Anton menuturkan, ada indikasi dugaan pelaku peretasan itu dari Brazil. Meski demikian, dia menyebut, hingga kini pihaknya masih menelusuri siapa yang bertanggungjawab atas kasus tersebut.

"Sampai saat ini indikasinya dari Brasil, tapi masih kita telusur lagi, karena di ruang siber ini siapa saja bisa mengaku-ngaku," ujarnya.

Sementara itu, pakar keamanan siber, Pratama Persadha menjelaskan, serangan deface merupakan peretasan ke sebuah website dan mengubah tampilannya.

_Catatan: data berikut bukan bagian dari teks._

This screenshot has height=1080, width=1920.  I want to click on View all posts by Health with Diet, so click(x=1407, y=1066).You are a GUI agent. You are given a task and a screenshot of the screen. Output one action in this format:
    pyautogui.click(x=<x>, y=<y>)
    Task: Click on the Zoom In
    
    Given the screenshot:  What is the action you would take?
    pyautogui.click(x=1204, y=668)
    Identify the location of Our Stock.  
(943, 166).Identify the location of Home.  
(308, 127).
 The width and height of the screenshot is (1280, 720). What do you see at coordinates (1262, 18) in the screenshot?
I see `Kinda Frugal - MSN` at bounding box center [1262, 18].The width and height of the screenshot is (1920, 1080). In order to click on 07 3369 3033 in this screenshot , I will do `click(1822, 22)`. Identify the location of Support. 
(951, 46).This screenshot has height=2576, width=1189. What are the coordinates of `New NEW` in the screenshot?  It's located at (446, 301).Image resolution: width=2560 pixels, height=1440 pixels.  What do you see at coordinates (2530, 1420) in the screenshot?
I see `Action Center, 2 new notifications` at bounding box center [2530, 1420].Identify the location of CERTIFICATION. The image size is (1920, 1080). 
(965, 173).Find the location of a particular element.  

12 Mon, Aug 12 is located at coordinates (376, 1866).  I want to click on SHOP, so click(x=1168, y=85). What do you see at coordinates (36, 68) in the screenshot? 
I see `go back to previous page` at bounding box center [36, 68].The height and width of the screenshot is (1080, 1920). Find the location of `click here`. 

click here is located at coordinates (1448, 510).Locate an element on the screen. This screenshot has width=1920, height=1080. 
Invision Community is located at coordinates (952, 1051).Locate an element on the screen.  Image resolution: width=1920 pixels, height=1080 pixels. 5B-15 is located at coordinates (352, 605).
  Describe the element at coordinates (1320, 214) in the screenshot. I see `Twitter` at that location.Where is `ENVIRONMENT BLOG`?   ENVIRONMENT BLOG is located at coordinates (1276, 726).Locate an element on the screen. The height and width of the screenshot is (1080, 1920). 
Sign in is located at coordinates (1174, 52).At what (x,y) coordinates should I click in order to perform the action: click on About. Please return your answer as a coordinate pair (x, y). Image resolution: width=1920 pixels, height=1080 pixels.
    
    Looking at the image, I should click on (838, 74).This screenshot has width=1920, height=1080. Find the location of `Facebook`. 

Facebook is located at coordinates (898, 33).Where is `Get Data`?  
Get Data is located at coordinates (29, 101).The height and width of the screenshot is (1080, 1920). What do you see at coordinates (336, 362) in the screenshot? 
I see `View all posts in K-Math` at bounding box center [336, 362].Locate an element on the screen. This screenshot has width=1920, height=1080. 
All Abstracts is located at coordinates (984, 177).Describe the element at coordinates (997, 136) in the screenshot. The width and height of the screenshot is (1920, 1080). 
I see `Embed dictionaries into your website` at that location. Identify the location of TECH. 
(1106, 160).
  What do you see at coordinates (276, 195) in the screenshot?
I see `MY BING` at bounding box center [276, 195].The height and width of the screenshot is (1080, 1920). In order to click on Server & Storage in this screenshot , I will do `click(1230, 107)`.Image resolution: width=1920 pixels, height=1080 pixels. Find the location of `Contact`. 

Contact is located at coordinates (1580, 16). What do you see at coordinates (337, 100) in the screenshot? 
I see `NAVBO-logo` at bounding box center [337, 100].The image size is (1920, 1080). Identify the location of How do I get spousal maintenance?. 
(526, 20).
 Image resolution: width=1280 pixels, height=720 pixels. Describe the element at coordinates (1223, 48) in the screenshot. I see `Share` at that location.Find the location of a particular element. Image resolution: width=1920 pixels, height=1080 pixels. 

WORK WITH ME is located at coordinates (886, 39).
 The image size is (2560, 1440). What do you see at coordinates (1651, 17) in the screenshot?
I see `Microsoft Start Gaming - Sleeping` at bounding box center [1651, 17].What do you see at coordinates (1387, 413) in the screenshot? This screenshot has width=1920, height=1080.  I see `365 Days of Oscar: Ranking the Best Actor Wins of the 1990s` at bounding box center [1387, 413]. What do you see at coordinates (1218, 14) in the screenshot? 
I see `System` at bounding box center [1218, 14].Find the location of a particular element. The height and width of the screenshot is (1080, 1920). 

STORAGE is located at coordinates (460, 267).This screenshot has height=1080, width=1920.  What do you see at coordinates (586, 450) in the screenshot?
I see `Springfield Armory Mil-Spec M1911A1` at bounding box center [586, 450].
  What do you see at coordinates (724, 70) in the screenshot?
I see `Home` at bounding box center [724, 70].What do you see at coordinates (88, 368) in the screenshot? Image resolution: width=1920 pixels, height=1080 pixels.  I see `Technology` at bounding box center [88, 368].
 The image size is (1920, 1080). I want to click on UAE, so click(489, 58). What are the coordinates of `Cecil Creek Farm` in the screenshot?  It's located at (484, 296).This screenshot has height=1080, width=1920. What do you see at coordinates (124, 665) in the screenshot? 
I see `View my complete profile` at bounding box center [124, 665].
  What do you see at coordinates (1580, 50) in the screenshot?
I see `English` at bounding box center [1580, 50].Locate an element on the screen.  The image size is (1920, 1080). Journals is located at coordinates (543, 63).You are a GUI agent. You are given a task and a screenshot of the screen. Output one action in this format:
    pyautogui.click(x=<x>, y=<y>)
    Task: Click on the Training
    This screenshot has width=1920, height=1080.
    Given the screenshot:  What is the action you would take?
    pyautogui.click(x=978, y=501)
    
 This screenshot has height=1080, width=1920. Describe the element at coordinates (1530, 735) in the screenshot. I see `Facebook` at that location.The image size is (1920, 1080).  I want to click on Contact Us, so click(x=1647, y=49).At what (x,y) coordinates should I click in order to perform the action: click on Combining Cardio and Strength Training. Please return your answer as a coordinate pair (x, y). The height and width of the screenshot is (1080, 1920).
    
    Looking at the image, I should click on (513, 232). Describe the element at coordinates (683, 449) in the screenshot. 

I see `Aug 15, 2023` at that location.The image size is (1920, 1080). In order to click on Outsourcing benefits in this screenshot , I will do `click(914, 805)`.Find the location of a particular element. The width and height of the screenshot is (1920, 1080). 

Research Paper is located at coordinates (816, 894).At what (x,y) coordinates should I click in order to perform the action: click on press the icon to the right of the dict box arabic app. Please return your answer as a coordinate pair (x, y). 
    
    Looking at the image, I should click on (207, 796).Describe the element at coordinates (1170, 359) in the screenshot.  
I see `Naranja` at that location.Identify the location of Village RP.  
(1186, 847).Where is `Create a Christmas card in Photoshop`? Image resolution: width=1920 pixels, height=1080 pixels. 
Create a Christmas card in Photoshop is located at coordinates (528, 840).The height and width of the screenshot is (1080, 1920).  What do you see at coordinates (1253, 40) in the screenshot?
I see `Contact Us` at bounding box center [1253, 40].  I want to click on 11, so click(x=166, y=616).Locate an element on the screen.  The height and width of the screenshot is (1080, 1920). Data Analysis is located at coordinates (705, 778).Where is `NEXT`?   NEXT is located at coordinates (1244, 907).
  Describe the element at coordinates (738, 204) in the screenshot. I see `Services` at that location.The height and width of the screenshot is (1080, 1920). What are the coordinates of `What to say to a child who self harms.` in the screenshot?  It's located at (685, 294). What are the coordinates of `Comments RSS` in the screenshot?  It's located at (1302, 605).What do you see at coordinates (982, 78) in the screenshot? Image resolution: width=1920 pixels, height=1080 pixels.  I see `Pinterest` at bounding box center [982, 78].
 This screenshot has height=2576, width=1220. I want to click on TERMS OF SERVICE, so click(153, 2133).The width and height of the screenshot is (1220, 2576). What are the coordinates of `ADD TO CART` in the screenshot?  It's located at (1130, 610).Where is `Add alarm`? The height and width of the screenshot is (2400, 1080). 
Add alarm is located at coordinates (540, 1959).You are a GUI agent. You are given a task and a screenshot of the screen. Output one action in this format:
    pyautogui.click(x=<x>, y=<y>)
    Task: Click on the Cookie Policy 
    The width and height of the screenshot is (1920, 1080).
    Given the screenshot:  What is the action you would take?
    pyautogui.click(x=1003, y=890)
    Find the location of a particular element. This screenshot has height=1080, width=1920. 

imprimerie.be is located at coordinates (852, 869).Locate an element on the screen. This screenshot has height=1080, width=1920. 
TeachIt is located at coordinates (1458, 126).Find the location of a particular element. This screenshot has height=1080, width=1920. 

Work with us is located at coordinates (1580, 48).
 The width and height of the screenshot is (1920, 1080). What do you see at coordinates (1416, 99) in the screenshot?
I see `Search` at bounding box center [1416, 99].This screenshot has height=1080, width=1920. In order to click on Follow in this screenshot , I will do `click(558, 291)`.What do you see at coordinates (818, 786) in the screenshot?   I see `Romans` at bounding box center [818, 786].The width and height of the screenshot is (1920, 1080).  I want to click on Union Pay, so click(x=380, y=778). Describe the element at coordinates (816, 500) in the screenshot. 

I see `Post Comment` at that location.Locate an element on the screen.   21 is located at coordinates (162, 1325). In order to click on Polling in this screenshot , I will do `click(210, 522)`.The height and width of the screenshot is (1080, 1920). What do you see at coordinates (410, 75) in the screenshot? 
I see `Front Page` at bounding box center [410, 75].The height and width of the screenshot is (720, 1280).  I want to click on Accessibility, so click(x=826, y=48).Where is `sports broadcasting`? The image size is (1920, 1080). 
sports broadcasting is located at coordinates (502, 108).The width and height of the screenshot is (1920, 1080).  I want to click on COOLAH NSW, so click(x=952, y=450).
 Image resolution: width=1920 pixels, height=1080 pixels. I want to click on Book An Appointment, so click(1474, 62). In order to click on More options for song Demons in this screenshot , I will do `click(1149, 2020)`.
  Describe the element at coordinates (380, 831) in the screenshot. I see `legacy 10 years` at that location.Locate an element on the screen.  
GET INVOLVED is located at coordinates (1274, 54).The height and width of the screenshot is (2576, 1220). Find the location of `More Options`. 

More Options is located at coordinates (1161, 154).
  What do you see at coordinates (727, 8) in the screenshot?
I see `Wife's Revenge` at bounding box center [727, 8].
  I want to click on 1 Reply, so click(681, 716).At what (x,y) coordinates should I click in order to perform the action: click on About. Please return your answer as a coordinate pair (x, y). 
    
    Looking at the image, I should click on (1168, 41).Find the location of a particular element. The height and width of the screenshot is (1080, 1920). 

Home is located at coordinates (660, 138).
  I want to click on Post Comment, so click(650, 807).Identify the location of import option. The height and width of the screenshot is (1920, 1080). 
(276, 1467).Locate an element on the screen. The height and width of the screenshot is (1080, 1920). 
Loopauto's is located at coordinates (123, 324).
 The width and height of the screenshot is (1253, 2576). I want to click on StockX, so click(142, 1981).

Perubahan tersebut bisa meliputi seluruh halaman atau di bagian tertentu saja.

"Contohnya, font website diganti, muncul iklan mengganggu, hingga perubahan konten halaman secara keseluruhan," jelas Pratama.

Menurut Pratama, seharusnya BSSN sejak awal mempunyai rencana mitigasi atau Business Continuity Planning (BCP) ketika terjadi serangan siber. "Karena induk CSIRT (Computer Security Incident Response Team) yang ada di Indonesia adalah BSSN," tutur dia.

Chairman lembaga riset siber Communication & Information System Security Research Center (CISSReC) itu mengatakan, jika melihat sistem keamanan yang sudah baik di BSSN, diduga ada pelanggaran SOP terhadap link pada www.pusmanas.bssn.go.id

Sebab, Pratama menuturkan, ada kemungkinan tidak melewati proses penetration test (pentest) terlebih dahulu ketika akan dipublikasikan.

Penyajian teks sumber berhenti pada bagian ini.